DIRECTIONS -> All entries should be copied exactly; the pictures stay out.

PROVIDED INFORMATION ->
*** Block opens ***

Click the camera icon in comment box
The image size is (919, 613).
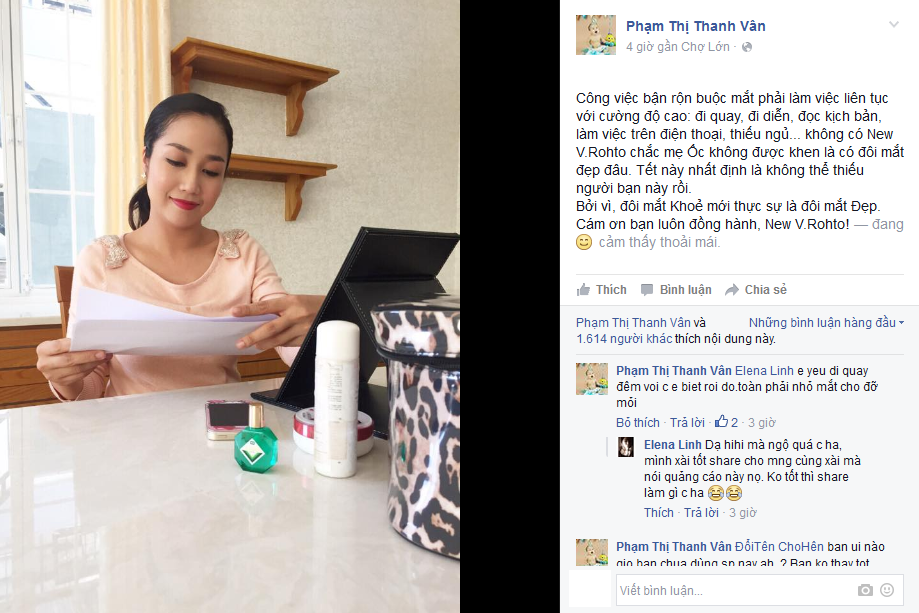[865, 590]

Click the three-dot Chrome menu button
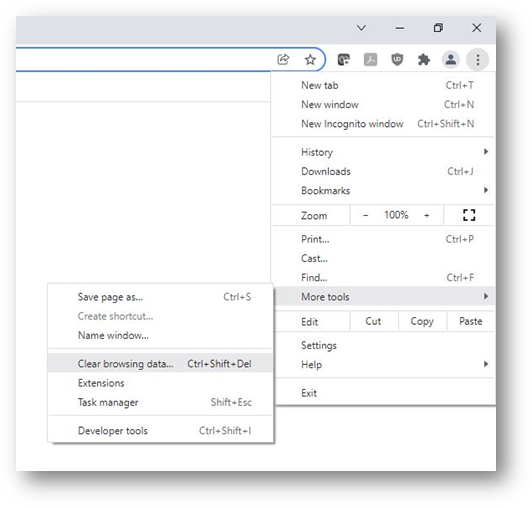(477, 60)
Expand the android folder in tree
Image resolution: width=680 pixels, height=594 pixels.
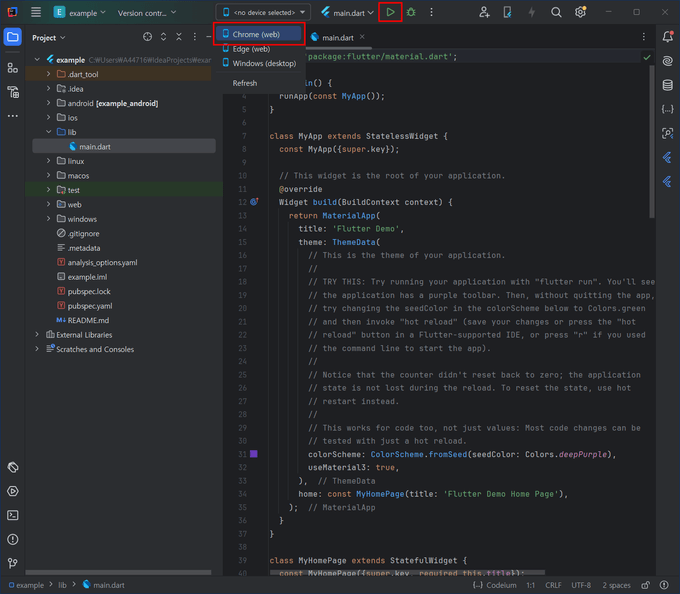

*** Block closes ***

SOLUTION FOR THIS PROBLEM ->
Click the camera icon in comment box
The image size is (919, 613).
[865, 590]

Click the three-dot Chrome menu button
(477, 60)
Expand the android folder in tree
Image resolution: width=680 pixels, height=594 pixels.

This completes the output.